Craig White's Literature Courses

Terms / Themes


Desire & Loss

A recurrent narrative drive, motion, or cycle in the Romance and Romanticism, and evidence of how much the movement and attitudes of Romanticism pervade modern American culture.

Desire (OED): that feeling or emotion which is directed to the attainment or possession of some object from which pleasure or satisfaction is expected; longing, craving; a particular instance of this feeling, a wish

Desire is a basic fact of the modern ego. Popular culture proclaims you can have anything you want to have or be anything you want to be if you only want it enough.

One of the catches is that, within the modern Romantic framework, you can only want what  you cannot have. If you have something, then it is real and present and cannot be yearned for. Therefore, no matter how a child's parents may provide, the child cannot want what they provide but only what they do not provide.

"Romance is structured yearning. In the romantic moment, we gather and focus that yearning in order to connect with something outside ourselves, believing against all odds that such connection is possible, knowing paradoxically that romance is born in the space between our reach and our grasp." Barbara LazearAshcher, Dancing in the Dark: Romance, Yearning, and the Search for the Sublime.
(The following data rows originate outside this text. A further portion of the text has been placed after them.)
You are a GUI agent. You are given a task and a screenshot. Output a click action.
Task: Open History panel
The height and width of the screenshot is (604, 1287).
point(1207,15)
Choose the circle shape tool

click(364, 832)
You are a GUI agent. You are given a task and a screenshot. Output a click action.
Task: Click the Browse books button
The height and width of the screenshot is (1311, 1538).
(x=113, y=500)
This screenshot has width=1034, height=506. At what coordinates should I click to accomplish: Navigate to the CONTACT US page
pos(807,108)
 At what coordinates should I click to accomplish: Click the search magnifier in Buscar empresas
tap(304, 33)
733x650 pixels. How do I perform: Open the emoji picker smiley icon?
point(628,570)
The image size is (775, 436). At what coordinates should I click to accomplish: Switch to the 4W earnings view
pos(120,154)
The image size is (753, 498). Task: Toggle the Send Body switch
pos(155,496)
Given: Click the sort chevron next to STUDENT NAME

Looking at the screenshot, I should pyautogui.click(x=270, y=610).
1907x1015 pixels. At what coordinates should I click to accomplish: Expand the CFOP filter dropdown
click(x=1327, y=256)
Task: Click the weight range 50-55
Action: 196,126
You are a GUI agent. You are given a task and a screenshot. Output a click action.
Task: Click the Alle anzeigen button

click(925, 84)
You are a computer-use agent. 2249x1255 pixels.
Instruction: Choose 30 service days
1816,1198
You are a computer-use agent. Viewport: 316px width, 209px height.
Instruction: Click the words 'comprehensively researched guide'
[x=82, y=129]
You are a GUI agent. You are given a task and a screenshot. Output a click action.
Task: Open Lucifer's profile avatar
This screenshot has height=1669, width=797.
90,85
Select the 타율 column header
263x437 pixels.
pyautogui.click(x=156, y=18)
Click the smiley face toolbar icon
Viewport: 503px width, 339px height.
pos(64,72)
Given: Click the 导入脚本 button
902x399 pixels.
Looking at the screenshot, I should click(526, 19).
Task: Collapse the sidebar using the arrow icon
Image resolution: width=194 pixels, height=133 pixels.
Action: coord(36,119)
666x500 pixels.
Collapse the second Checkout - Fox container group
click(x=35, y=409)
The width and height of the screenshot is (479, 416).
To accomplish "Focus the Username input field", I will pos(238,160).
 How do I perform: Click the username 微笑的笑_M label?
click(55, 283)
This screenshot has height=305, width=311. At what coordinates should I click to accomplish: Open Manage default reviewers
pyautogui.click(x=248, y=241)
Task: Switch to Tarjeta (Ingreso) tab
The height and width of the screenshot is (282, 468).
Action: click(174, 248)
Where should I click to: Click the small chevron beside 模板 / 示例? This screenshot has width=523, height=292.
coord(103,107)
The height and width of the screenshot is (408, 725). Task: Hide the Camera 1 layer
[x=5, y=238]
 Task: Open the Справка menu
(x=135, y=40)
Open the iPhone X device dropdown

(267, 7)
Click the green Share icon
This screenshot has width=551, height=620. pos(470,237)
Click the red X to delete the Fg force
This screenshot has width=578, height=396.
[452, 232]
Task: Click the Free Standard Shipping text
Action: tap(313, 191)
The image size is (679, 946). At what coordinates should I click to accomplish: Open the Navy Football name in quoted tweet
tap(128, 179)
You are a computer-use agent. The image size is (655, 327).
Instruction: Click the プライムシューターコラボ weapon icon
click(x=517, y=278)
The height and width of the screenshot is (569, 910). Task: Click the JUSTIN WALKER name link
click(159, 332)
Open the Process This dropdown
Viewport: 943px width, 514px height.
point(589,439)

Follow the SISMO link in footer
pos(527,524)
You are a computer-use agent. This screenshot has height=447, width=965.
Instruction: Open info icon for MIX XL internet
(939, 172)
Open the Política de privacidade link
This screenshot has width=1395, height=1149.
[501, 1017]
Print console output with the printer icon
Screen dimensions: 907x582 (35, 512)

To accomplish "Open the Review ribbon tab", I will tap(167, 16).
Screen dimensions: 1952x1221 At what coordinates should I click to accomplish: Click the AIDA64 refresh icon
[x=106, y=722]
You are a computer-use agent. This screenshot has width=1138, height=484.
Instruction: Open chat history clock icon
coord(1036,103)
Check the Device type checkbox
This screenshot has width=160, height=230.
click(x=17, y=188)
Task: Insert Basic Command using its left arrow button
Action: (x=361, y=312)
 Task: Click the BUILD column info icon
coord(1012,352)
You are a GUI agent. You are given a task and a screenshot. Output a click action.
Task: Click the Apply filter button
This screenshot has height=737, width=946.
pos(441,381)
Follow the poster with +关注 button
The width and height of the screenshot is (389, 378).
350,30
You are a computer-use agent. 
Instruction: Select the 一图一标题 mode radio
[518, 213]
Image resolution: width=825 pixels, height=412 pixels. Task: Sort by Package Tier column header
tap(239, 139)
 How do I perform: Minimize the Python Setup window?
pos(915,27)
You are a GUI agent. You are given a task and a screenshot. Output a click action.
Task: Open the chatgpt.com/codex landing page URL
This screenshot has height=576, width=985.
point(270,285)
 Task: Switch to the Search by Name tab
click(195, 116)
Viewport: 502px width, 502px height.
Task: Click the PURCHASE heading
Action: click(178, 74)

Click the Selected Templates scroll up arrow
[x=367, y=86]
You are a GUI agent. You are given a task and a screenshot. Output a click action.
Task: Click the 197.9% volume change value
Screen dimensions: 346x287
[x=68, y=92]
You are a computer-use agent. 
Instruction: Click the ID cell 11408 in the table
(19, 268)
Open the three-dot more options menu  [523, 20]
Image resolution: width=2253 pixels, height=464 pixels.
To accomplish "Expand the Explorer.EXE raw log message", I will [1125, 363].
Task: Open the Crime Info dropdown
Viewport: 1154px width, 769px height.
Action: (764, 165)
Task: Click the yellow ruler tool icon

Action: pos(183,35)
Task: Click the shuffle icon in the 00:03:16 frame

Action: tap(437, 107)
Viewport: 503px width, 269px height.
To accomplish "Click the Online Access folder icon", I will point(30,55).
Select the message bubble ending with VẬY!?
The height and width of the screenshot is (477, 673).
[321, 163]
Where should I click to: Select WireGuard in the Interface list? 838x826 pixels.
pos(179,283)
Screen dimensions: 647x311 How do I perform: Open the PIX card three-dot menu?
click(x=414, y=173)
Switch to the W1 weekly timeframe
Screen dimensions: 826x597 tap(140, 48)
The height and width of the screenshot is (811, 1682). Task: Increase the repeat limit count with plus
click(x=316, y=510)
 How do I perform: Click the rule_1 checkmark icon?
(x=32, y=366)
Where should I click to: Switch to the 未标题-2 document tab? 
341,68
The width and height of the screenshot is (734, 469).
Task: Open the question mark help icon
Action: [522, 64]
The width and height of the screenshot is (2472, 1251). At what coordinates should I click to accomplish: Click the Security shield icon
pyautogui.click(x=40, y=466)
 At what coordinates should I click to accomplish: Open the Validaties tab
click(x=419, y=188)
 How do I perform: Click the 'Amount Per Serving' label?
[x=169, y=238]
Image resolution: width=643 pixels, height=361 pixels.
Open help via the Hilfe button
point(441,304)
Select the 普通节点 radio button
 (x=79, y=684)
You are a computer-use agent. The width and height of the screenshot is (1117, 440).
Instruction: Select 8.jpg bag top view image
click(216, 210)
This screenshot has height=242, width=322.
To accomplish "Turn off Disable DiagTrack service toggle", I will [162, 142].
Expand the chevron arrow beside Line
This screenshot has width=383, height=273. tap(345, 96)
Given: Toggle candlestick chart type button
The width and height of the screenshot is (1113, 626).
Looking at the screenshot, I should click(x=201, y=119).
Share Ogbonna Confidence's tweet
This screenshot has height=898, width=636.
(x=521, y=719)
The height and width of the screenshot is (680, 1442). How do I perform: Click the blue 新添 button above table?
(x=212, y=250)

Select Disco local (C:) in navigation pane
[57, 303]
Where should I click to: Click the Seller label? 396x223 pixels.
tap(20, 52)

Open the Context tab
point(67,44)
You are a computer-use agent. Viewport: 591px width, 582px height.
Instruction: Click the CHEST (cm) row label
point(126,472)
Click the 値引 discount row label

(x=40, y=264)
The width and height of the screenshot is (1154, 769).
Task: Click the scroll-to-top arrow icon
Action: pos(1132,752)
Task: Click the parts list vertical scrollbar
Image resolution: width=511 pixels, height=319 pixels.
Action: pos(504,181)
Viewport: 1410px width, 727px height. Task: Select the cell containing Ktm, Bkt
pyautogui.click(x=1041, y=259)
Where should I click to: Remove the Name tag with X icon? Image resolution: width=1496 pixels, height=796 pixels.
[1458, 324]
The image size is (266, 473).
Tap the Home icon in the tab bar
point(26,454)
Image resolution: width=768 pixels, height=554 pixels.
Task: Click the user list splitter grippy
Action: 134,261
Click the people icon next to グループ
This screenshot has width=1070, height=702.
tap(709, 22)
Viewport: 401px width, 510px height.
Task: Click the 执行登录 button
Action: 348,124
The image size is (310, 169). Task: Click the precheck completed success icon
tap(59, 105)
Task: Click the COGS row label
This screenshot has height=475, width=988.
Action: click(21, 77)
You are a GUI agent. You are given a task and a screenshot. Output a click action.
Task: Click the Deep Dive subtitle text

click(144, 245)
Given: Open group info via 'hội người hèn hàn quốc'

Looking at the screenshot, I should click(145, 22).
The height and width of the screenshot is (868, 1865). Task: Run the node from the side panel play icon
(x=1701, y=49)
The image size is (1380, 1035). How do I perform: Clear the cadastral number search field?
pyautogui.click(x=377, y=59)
NY: Cliff Street, 1999, p. xiii.

Loss (OED: 2. The fact of losing [something specified or contextually implied]. . . . 2a. The being deprived of, or the failure to keep [a possession, right, quality, or the like]) comes into play when an object of desire is gained, as in Poe where the narrator wins the love of his life and faces the danger that the longed-for desire becomes present and real and thereby undesirable. (Folk example: the dog who chases cars; if the car stops, the dog doesn't know what to do with it.)

If, however, the desire object is then lost (through death, capture, etc.), the fresh absence of love or fulfillment revives desire and the cycle of desire and loss continues, as at the end of Poe's Ligeia.